Cooking in SeasonWeek 10
The bright red tomatoes clinging onto giant green bushes, warm from the sun and completely packed with flavor are what makes the boring winter tomatoes green with envy. There is nothing quite like walking through the garden and picking a ripe tomato and biting into it with it’s warm juices set at the perfect blend of acidity and sweetness. The quest for the best tomato has begun.We’re now taste testing the fruits from the heirloom mix seed packet we got from Fedco and the random varieties we collected along the way as well. The great whites are massive. The mortgage lifters are almost living up to their name... but not quite paying off my credit card bills, and the big rainbows are showing all beautiful hues of reds, yellows, and greens. In the garden fresh taste tests, the black krims are squeaking up to the top of the list with their gorgeous layered green skin over dark red flesh that’s not quite black, but something that has the warmth of a dimly lit room with a warm fireplace, or those old paintings of king’s tables. We’re saving seed, so if there’s one that you especially like, send me a picture of it (even if it’s half eaten) or scoop out a few seeds and bring them in next week.

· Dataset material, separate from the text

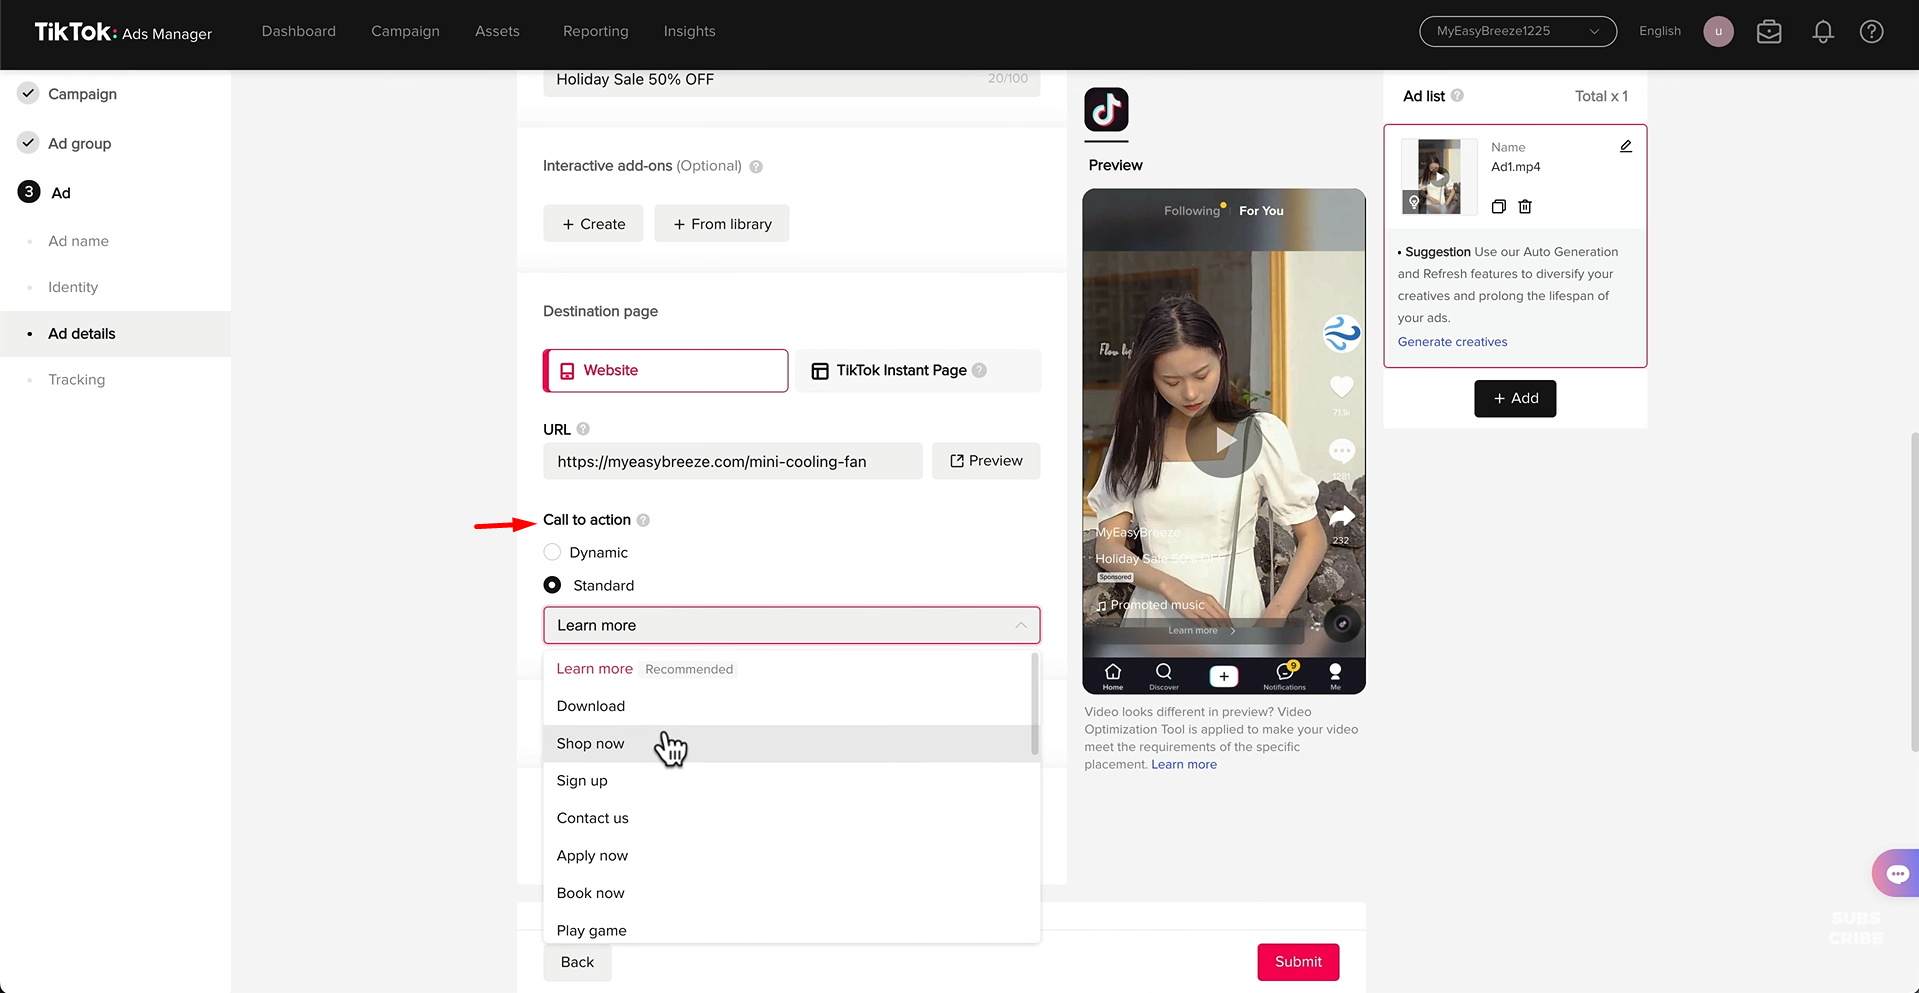Image resolution: width=1919 pixels, height=993 pixels.
Task: Open the help question-mark icon
Action: [1870, 31]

Another vine ripened, warm from the sun beauty that made it into the baskets this week are peaches from Mount Hope. I’m thinking of all the delicious ways to put them in the freezer, in pies, in jams, and in cobblers just to keep a slice of summer to break out on a cold winter day.
The beans are not as stellar this year as they were last year, but they’re still vying for a spot in the baskets. Regrettably, the purple ones turn green no matter how you cook them, much to the dismay and frustration of one member last year. But we grow them because they are easier to pick as the purple doesn’t blend in as well as green beans do.And speaking of beans, I have quite a few shelling beans that will start making their way into baskets next week. I’ll try to mark the different types, but we have all colors, shapes and flavors. Shelling can be a pain, but these beans will repay you in protein and keep for a long time when stored properly. (More on this when they come in.)
Anyway, the apples are starting to come in along with the pears and soon the grapes. The ground cherries are really coming on as long as we keep scooping them off the ground as they fall. I’m going to start concentrating them into quantities in some baskets for those interested in making ground cherry pie. My mom has this amazing pie crust recipe that she got from Georgia Wilson. It’s an old amish recipe that is just amazing, no matter what the filling.